TASK STATEMENT
Copy out all the lines of the data that hold the word "Revolutionizing".

Collected data
========================================================================
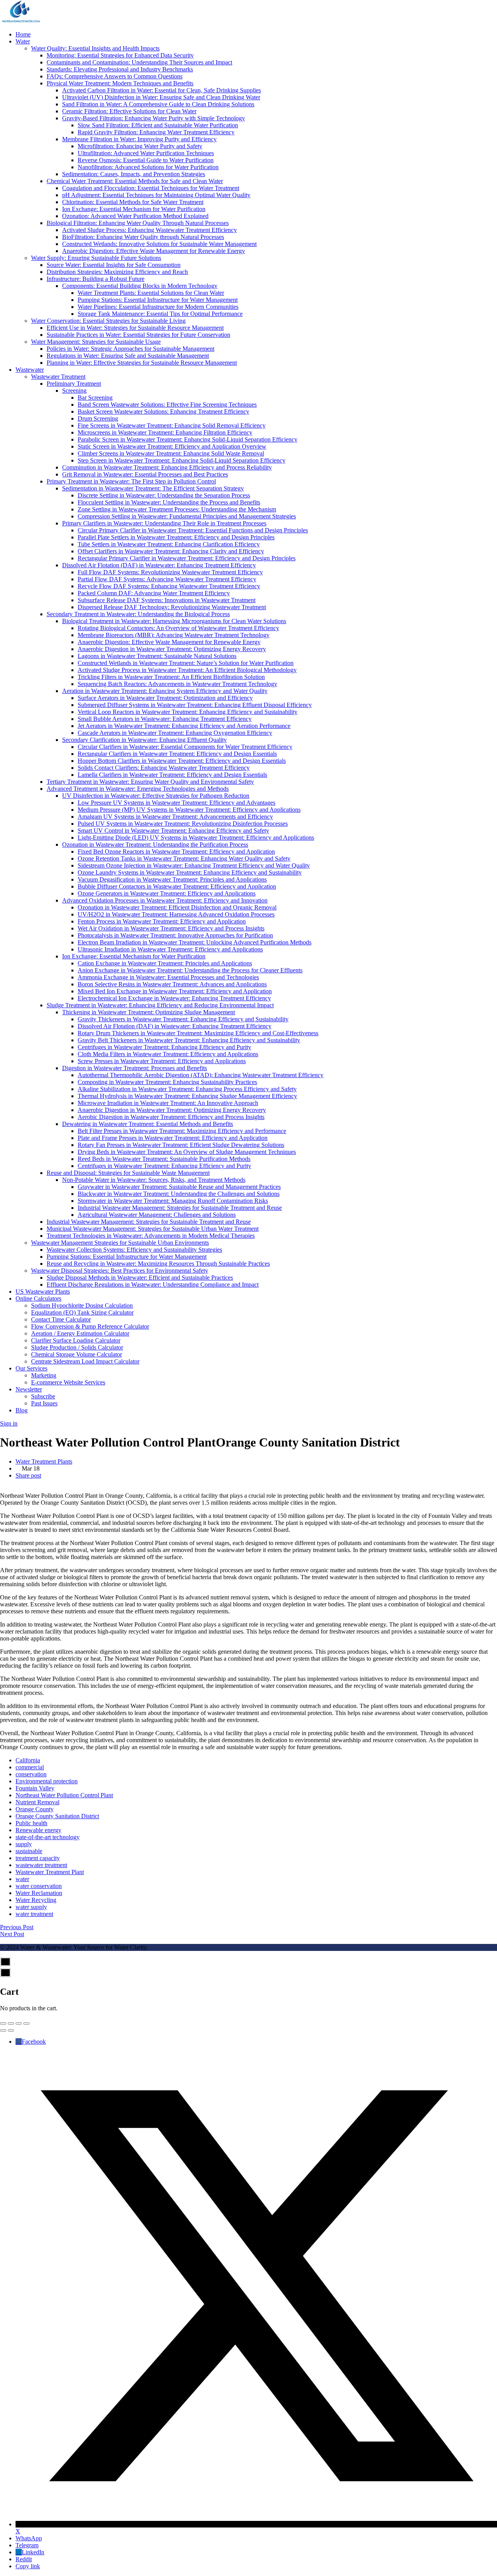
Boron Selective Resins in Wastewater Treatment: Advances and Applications (172, 984)
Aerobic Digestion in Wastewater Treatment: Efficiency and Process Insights (171, 1117)
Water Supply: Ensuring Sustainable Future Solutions (96, 258)
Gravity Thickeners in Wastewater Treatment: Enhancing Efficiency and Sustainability (183, 1019)
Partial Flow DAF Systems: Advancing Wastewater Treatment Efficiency (167, 579)
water (22, 1879)
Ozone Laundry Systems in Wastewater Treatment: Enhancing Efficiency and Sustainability (190, 872)
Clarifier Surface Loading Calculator (75, 1340)
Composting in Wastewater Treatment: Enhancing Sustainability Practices (167, 1082)
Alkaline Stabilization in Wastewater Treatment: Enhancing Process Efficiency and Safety (187, 1089)
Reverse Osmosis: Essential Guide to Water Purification (146, 160)
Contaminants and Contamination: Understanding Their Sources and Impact (139, 62)
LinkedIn (33, 2552)
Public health (31, 1823)
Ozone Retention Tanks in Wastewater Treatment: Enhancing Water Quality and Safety (184, 858)
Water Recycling (36, 1900)
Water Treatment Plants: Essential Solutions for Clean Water (151, 292)
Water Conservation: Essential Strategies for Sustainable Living (108, 320)
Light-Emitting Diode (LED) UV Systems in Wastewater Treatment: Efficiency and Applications (196, 837)
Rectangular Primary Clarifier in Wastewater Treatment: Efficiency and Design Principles (186, 558)
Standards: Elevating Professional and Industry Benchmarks (120, 69)
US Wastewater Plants (43, 1291)
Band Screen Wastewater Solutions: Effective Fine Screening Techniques (167, 404)
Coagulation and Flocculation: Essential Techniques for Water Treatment (150, 188)
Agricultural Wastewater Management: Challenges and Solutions (157, 1214)
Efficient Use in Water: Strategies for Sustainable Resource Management (135, 327)
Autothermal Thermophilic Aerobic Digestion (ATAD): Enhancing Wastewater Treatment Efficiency (200, 1075)
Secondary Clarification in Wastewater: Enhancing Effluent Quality (144, 739)
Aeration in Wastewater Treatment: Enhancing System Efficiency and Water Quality (165, 691)
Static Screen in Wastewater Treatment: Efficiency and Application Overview (172, 446)
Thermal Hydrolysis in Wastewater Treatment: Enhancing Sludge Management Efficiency (187, 1096)
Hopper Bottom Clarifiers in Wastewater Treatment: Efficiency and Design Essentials (182, 760)
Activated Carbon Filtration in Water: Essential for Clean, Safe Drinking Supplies (161, 90)
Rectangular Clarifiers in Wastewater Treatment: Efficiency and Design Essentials (177, 753)
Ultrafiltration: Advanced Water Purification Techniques (146, 153)
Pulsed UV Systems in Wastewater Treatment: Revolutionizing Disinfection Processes (183, 823)
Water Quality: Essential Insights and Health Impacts (95, 48)
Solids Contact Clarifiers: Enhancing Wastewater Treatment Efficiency (164, 767)
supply (24, 1844)
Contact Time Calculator (61, 1319)
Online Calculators (38, 1298)
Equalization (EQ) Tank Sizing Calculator (82, 1312)
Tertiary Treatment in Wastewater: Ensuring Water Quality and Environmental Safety (150, 781)
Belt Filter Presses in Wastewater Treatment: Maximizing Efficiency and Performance (182, 1131)
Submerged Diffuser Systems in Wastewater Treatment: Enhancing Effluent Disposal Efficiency (195, 705)
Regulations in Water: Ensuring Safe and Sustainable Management (128, 355)
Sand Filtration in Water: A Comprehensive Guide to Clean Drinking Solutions (158, 104)
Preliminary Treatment (74, 383)
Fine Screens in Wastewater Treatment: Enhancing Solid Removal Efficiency (172, 425)
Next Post (12, 1934)
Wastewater (30, 369)
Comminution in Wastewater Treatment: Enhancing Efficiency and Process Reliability (167, 467)
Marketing (43, 1375)
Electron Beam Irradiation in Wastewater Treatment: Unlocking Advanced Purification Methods (194, 942)
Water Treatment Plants (44, 1461)
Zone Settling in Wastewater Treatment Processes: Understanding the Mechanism (177, 509)
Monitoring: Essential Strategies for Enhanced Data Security (120, 55)
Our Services (31, 1368)
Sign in (8, 1423)
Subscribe (43, 1396)
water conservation (39, 1886)
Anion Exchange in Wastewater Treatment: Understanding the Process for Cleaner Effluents (190, 970)
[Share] (11, 2023)
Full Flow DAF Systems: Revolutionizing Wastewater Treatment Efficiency (170, 572)
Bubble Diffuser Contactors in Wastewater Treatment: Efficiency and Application (177, 886)
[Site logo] (20, 21)
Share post (28, 1475)
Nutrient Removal (37, 1802)
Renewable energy (38, 1830)
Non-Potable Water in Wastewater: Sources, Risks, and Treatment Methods (153, 1179)
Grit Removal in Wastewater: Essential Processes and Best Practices (145, 474)
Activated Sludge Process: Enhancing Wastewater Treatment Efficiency (149, 230)
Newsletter (29, 1389)
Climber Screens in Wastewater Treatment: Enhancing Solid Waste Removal (171, 453)
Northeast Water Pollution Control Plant (64, 1795)
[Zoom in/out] (26, 2023)
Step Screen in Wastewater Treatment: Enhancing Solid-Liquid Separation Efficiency (181, 460)
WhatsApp (29, 2538)
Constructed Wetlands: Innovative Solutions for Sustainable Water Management (159, 244)
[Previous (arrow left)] (3, 2030)
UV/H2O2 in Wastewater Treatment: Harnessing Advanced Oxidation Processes (176, 914)
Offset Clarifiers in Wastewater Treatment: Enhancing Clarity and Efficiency (171, 551)
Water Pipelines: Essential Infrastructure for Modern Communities (158, 306)
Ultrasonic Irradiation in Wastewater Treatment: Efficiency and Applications (170, 949)
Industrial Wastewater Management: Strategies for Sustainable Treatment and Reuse (180, 1207)
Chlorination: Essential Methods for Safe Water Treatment (132, 202)
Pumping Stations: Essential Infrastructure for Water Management (158, 299)
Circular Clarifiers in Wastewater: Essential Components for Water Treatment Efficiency (185, 746)
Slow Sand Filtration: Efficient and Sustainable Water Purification (158, 125)
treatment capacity (38, 1858)
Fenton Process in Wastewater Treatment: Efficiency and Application (162, 921)
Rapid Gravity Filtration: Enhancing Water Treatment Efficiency (156, 132)
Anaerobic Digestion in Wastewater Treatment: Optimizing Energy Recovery (172, 649)
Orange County (35, 1809)
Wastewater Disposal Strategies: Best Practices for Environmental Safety (119, 1270)
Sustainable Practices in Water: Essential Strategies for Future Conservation (138, 334)
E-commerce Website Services (68, 1382)
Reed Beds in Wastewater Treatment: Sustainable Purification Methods (164, 1158)
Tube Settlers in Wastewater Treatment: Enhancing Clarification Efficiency (169, 544)
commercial (30, 1767)
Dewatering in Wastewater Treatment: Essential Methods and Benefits (147, 1124)
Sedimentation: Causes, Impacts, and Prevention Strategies (133, 174)
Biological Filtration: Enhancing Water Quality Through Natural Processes (138, 223)
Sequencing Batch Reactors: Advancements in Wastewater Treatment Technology (177, 684)
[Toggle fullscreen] (19, 2023)
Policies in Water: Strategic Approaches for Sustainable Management (130, 348)
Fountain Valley (35, 1788)
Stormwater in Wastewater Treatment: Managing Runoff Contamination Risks (173, 1200)
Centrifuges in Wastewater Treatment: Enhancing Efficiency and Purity (164, 1047)
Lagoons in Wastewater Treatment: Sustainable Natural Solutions (157, 656)
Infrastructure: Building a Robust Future (95, 278)
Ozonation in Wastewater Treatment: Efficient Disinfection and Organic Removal (177, 907)
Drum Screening (98, 418)
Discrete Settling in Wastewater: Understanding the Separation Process (164, 495)
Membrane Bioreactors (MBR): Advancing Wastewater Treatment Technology (173, 635)
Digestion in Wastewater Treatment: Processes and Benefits (134, 1068)
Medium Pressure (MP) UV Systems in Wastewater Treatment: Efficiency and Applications (189, 809)
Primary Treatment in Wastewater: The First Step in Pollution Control (131, 481)
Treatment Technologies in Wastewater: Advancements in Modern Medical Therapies (151, 1235)
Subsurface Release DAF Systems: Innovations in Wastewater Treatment (166, 600)
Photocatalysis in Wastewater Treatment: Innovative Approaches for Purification (175, 935)
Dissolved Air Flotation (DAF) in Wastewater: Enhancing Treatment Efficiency (159, 565)
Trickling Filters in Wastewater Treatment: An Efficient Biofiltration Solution (171, 677)
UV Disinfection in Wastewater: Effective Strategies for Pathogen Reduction (155, 795)
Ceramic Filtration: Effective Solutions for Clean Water (129, 111)
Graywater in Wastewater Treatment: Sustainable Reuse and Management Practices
========================================================================
WRITTEN RESPONSE
Pulsed UV Systems in Wastewater Treatment: Revolutionizing Disinfection Processes (183, 823)
Full Flow DAF Systems: Revolutionizing Wastewater Treatment Efficiency (170, 572)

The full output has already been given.